HOLLYWOOD, CALIFORNIA – JUNE 28: Signage is seen as Illumination and Universal Pictures presents the premiere for “Minions & Monsters” at Dolby Theatre on June 28, 2026 in Hollywood, California. (Photo by Savion Washington/Getty Images for Illumination And Universal Pictures)
Getty Images for Illumination And Universal Pictures
The appeal of the popular Minions characters may be fading in the United States. The latest installment of the franchise, Minions & Monsters, is failing at home and thriving everywhere else, which underscores the appeal of pop culture as an American export even as domestic audiences are indifferent to the movie’s themes steeped in Hollywood lore.
The film opened to a franchise-low $61.4 million over five days domestically, a steep drop from Despicable Me 4’s $120 million and Minions: The Rise of Gru’s $122 million over the same July 4th frame. Internationally, it pulled in roughly $98 million in that same window, pushing its global box office near $160 million and outgrossing its domestic haul by a wide margin.
Minions & Monsters is a love letter to Old Hollywood, and that pitch is connecting with audiences outside the United States who don’t already live inside the mythology the movie is selling. The film is on track to turn a healthy profit against its $85 million budget, driven almost entirely by that overseas performance, while the domestic numbers read as a shrug.
Hollywood Is America’s Best Story About Itself
The popularity of Americana with U.S. visitors during the 2026 FIFA World Cup is a reminder that one of America’s strongest exports is American culture. Hollywood is shorthand for America itself. The idea that anyone can show up with nothing and become a star is a story America tells about itself constantly. To someone standing outside that story, it plays as legend.
Minions & Monsters follows the Minions rising to stardom as silent film actors in 1920s Hollywood, then losing everything when sound arrives and audiences can no longer understand a word they say. A German or Mexican audience watching that story is watching a foreign country’s founding myth dramatized. An American audience watching the same thing is watching their own wallpaper if they are expecting another playful Minions movie without the subtext.
Minions & Monsters may have appealed to a narrower audience at home, too. A film built on sincere affection for Old Hollywood can charm critics and studio executives if done well, but that kind of reverence might be sitting awkwardly inside a franchise defined by slapstick and toilet humor. Minions & Monsters kept its familiar chaos intact, but its turn toward sentiment may have left behind some of the pure silliness that built its core audience at home. Families looking for a story about kids and animated toys had Toy Story 5 playing next door.
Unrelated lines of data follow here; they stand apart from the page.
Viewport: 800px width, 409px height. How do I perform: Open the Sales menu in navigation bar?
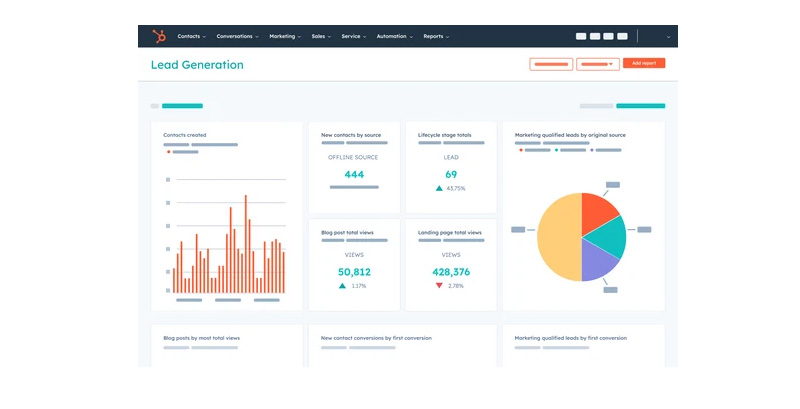pos(321,36)
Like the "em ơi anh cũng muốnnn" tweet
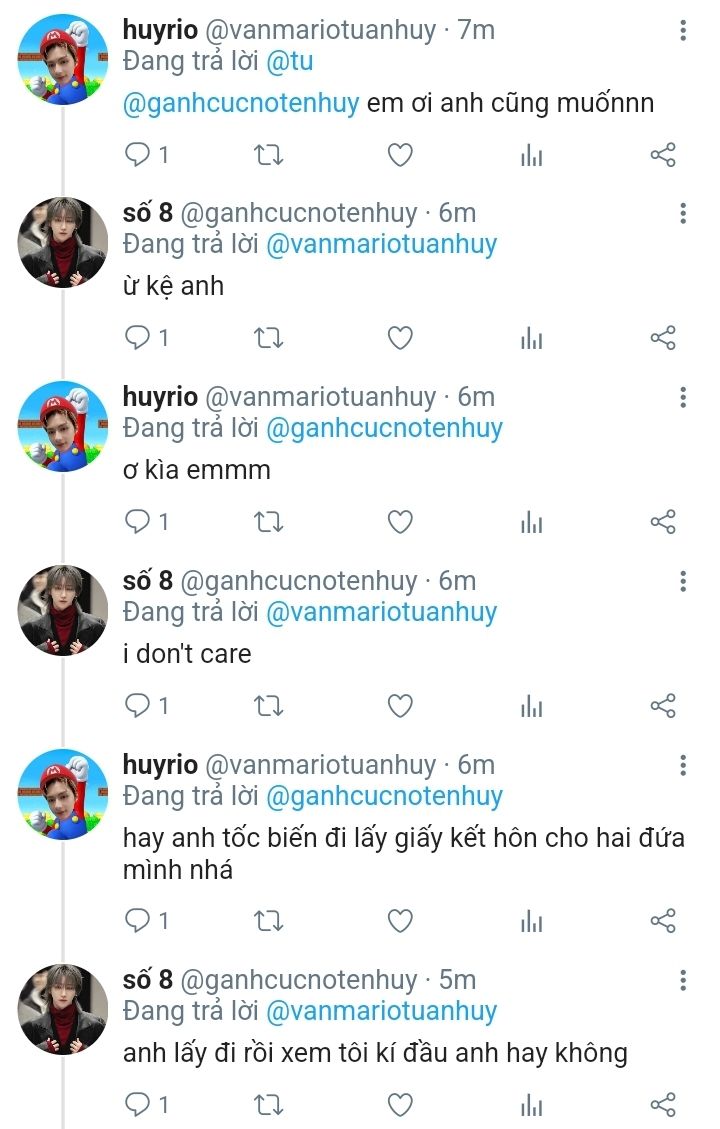The width and height of the screenshot is (720, 1129). (400, 155)
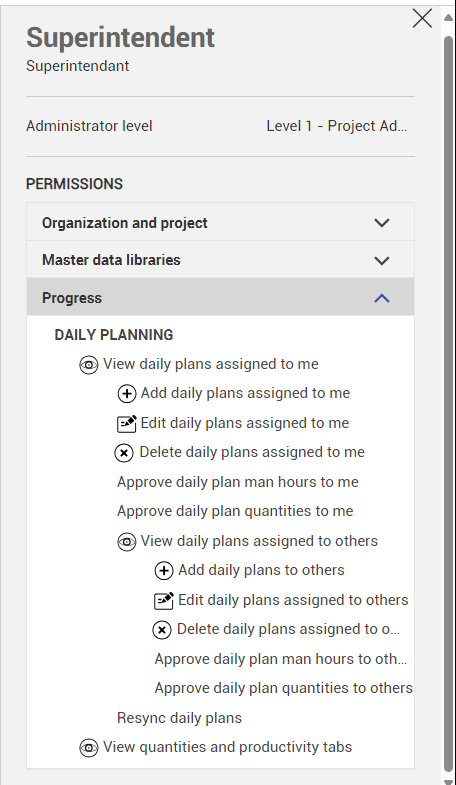
Task: Click the plus icon beside Add daily plans assigned to me
Action: (127, 394)
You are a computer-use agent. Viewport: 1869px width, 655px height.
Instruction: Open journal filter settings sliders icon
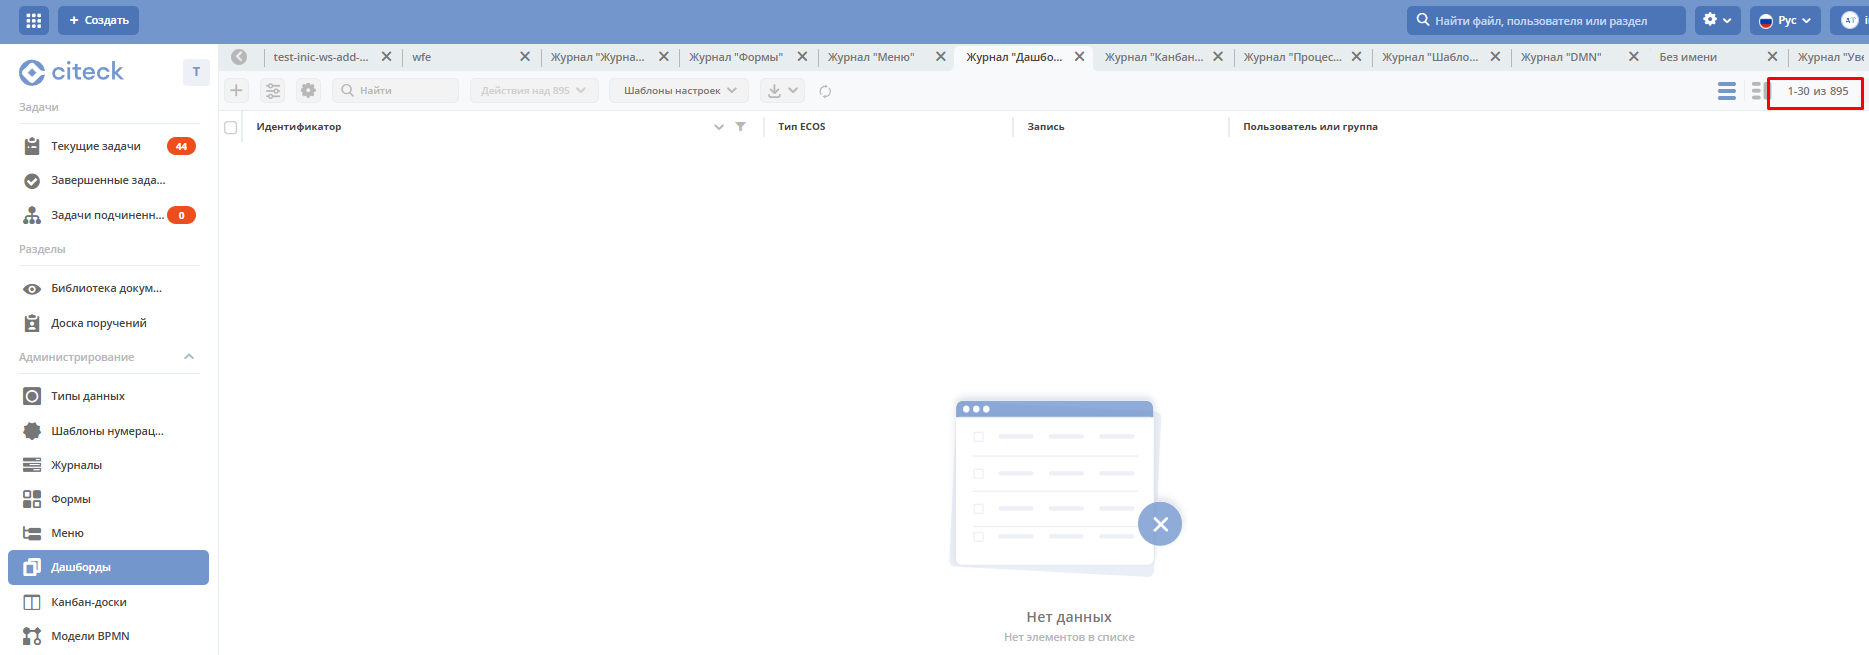[x=272, y=91]
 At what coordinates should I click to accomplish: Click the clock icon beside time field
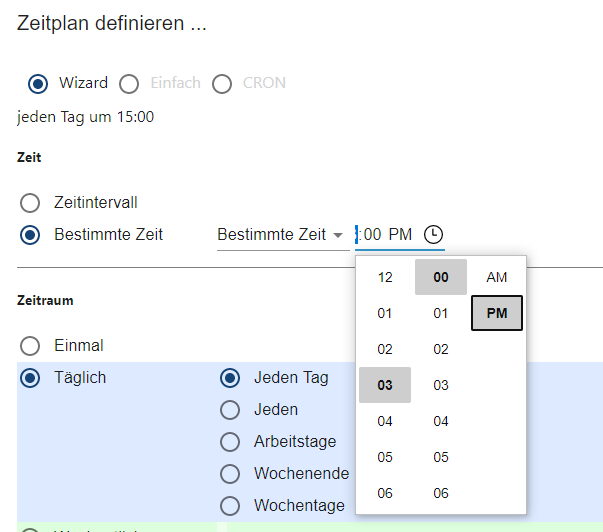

Leaning into nostalgia meant setting aside the goofiness that had always been this franchise’s biggest advantage domestically.
The Minions Never Needed Subtitles
The appeal of the Minions characters outside the United States may also come down to something as fundamental as how the characters communicate, almost entirely through slapstick and nonsense syllables, which sidesteps the dubbing and translation problems that limit how far most American comedy can travel abroad.
The choice was deliberate, according to the franchise’s creative team. Minionese blends fragments of half a dozen languages, English, French, Spanish, Japanese, Chinese, and others, so the dialogue would feel familiar to audiences everywhere rather than tied to any one country. The meaning was never meant to live in the words themselves but in tone, pace, and rhythm, the same way a listener can tell an argument from a joke without understanding a language at all.
That approach asks something similar of the audience: a small amount of active attention that a screen playing in the background can’t earn. That demand turned into an asset. Because the Minions rarely say anything a viewer can pin down, audiences have spent a decade filling in the blanks themselves, turning the characters into a blank canvas for whatever emotion or joke a meme needs them to carry, a habit that has made them equally beloved by toddlers and grandparents scrolling Facebook.
In Minions & Monsters, that design choice becomes the plot. The Minions lose their Hollywood careers because sound arrives and nobody can understand their language, the same problem the real franchise solved 16 years ago by never giving its characters intelligible dialogue in the first place. The workaround is the joke, and the joke is the point, which translates well to a non-U.S. market.
‘Minions & Monsters’ Could Be A Slow Burn
Minions & Monsters carries a 90% Rotten Tomatoes score and an A- CinemaScore, marks that suggest the film may find a wider audience over time. Critics have pointed to a more layered, satirical tone than past entries, paired with visuals stocked with references to Hollywood’s golden age.
A more ambitious, more emotionally grounded Minions movie may simply take longer to find its audience, particularly once it reaches streaming.
Whatever the film’s final domestic tally, the Minions remain one of the most reliable merchandising engines in family entertainment, a business that will keep generating toy, apparel, and licensing revenue long after this movie leaves theaters.